We also demonstrated that attachment results in maternal-infant bonding through resilience and PTSD indirectly. Resilience is viewed as the individual's capability to cope with stress, anxiety, depression, and major adversity. As a result, resilience may mediate the development of secure attachments. Secure attachments affect a person's emotional and psychological well-being. Stable emotions can lead to stable resilience when coping with traumatic events, making it less likely to develop PTSD and maternal-infant bonding [41]. As for the mediation of PTSD, it was shown that insecure attachment would compromise the mentalization of trauma and, therefore, children with insecure attachments are more likely to develop PTSD [42]. It is important to note that the main treatment for general PTSD is to avoid recalling the traumatic event. However, in cases of PTSD postpartum, it is not possible to remove the traumatic event. As a result, women may fail to develop a bond with their infant since the presence of the newborn can cause the mother to constantly recall the traumatic event of childbirth [43].

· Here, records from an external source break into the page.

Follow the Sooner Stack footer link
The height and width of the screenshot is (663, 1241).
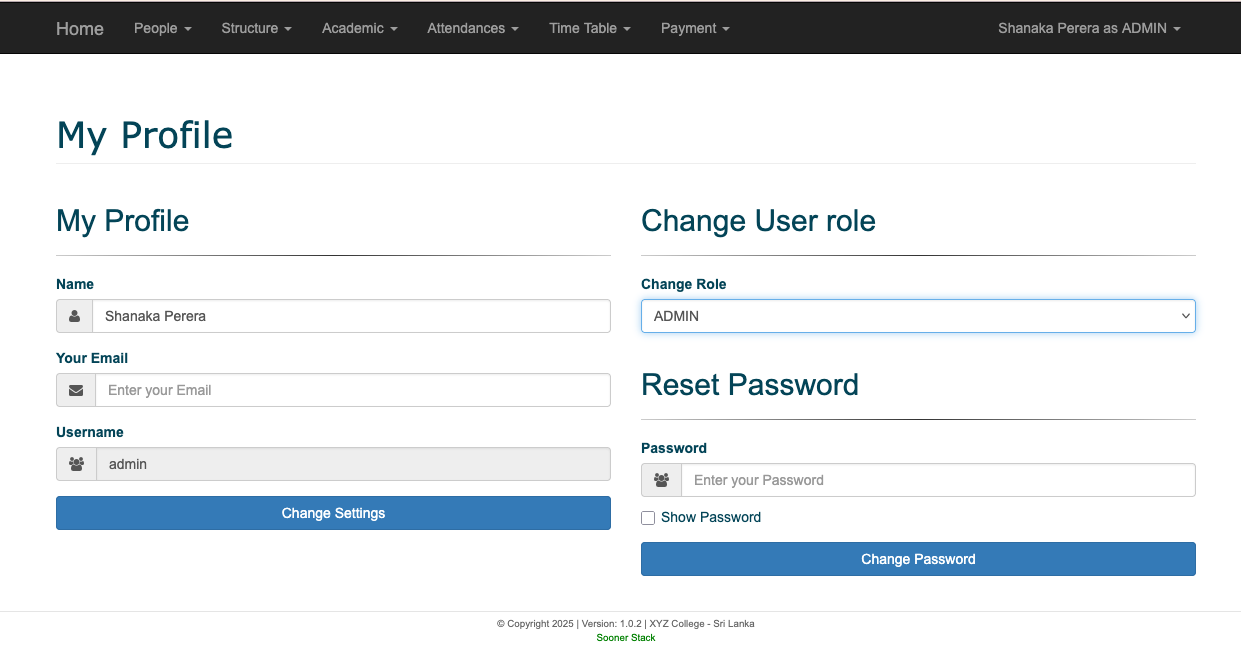coord(626,637)
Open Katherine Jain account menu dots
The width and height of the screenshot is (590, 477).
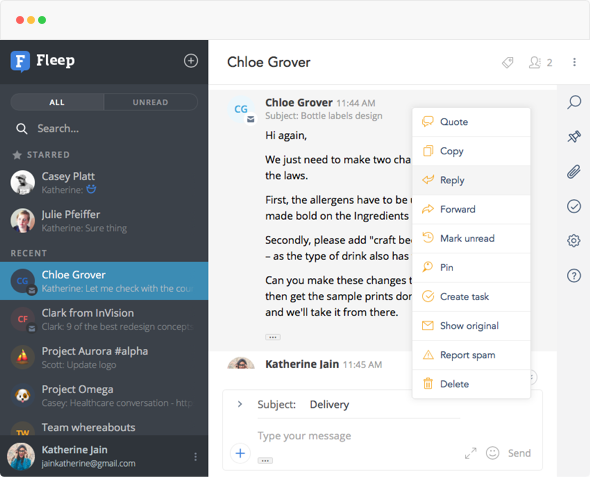click(195, 457)
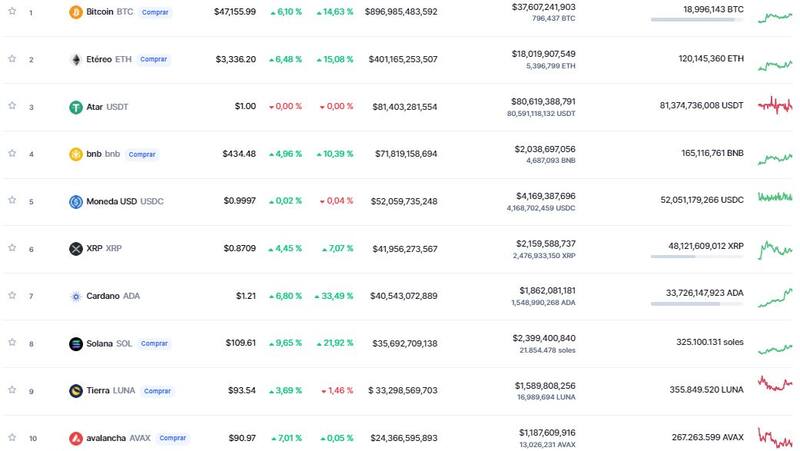This screenshot has height=451, width=800.
Task: Click the Solana logo icon
Action: 75,343
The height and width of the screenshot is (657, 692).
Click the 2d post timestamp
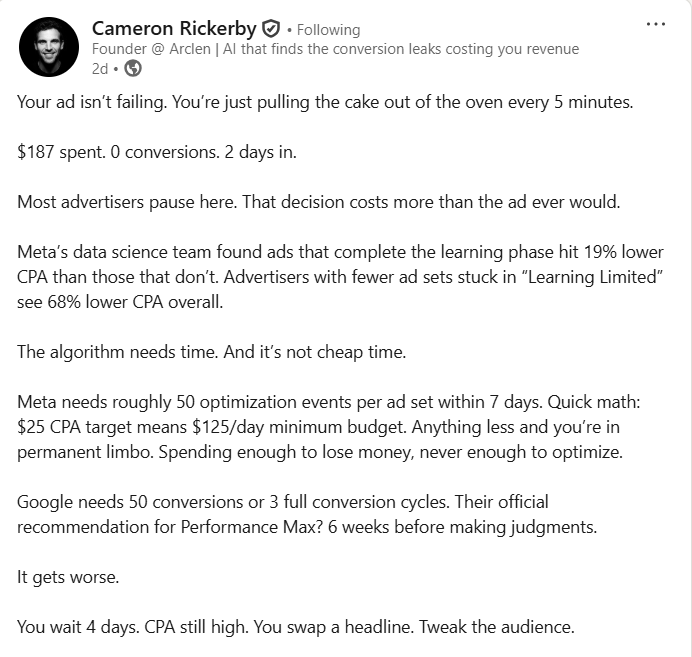pyautogui.click(x=99, y=68)
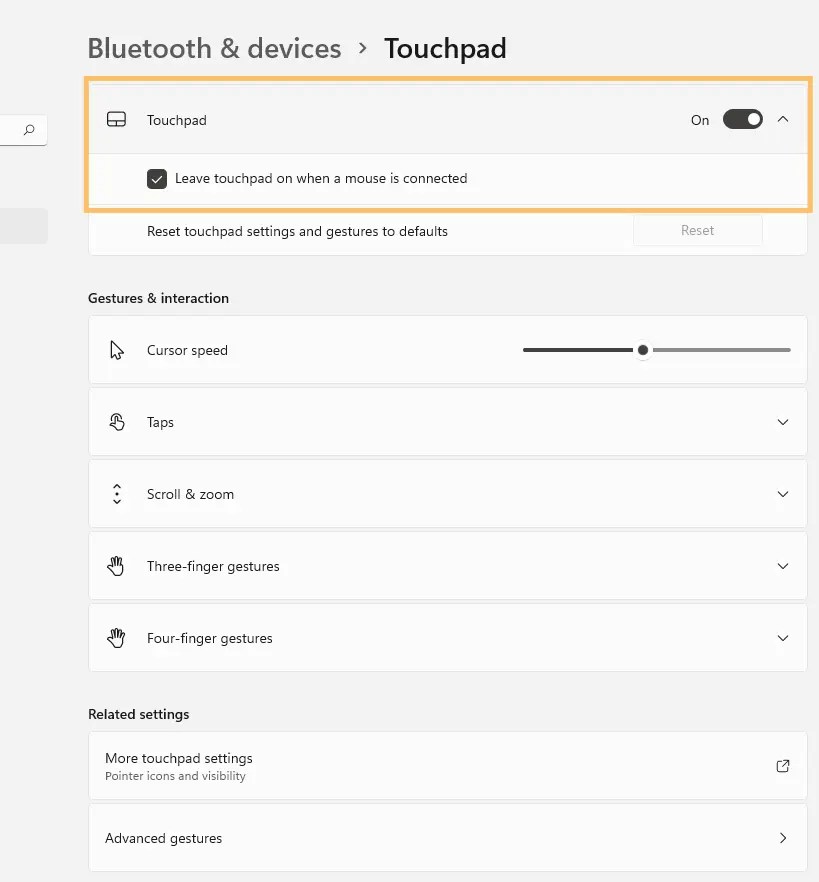Open the external link icon on More touchpad settings

[782, 766]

The findings of this study have a number of implications for clinical practice. In order to develop resilience, mindful-based stress reduction exercises could be used to enable the mother to focus on enhancing her ability to cope with stress [44] and improve their ability to cope with the life-changing impact of a newborn. A systematic review recommended several interventions to improve resilience, including enough rest and sleep, peer support, individual consultations, professional counseling, and information sessions [45]. However, the applicability of these interventions in addressing the targets identified in our study requires further research.

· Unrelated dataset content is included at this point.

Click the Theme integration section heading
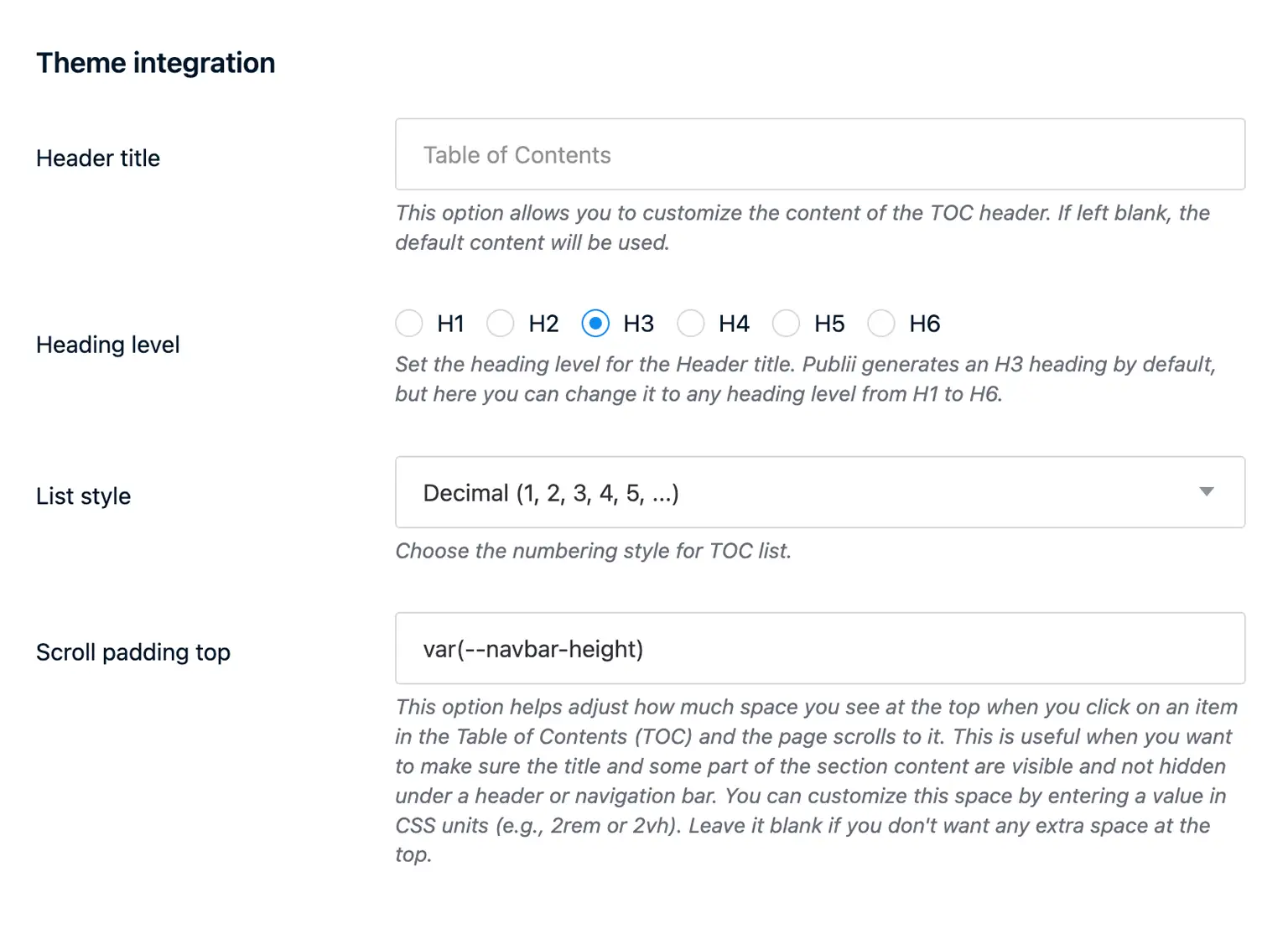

The standard treatment for women suffering from PTSD involves the use of psychotherapy and medications. However, the use of medications for the management of PTSD postpartum is generally avoided due to the low rate of adherence and the potential harm that these medications might pose to the child as a result of breastfeeding [46]. A meta-analysis concluded that psychotherapy in the form of cognitive behavioral therapy, reprocessing desensitization, and exposure therapy could reduce PTSD symptoms in the early postnatal period [47]. However, despite the potential benefits of psychotherapy in the management of PTSD symptoms, it is time-consuming and not widely available.

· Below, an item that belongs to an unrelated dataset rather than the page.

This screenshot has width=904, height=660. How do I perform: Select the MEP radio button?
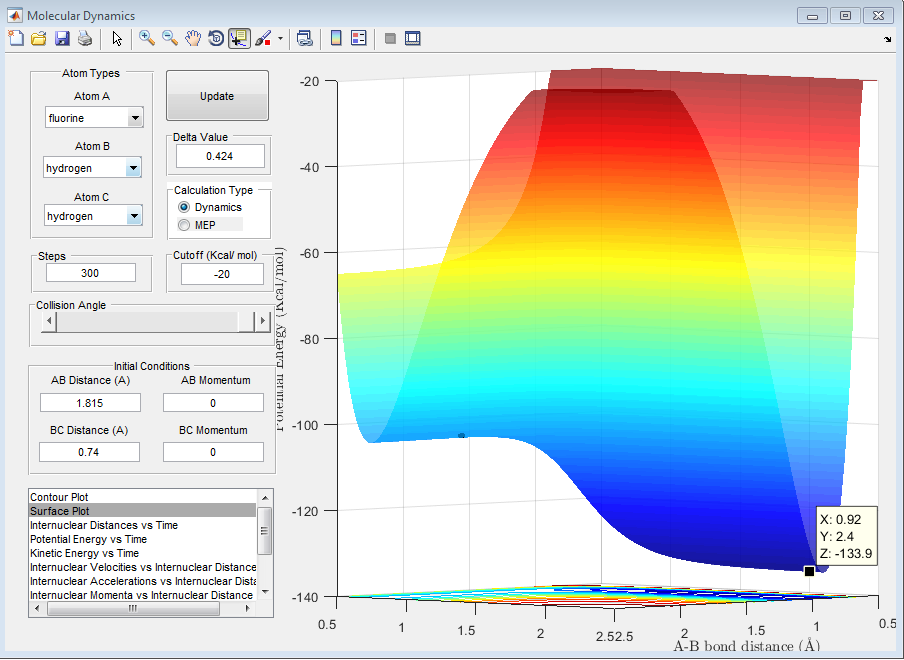(184, 225)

Nurses can provide psychological support to mothers by raising their own awareness on maternal-infant bonding disorders and the psychosocial interventions that could be used to support mothers. A nursing-led community postnatal follow-up service could also be used to identify women suffering from PTSD symptoms and bonding disorders at an early stage and hence provide timely interventions.

Limitations

There are some limitations in this study. The maternal-infant bonding can change over time. However, since the questionnaires were administered only once, we could not capture the changes in maternal-infant bonding over time. Further longitudinal studies are therefore recommended. In this study, we only evaluated the impact of only 2 of the dimensions of attachment on the variables of interest. Future research could explore the impact of other attachment dimensions. In our study, we included all mothers irrespective of the health condition of their infant. Additional subgroup analysis could be performed to evaluate the impact of various conditions, such as premature birth and life-threatening health conditions, on the maternal-infant bond, resilience, and parental attachment.

Conclusion

The present study suggests that resilience and PTSD can mediate parental attachment and maternal-infant bonding among women at 1 to 3 months after delivery. Therefore healthcare professionals should focus on developing psychosocial interventions aimed at addressing PTSD symptoms and improving resilience might increase parental attachment and maternal-infant bonding after birth. However, The effectiveness of interventions for mother-child relationships needs to be explored in the future.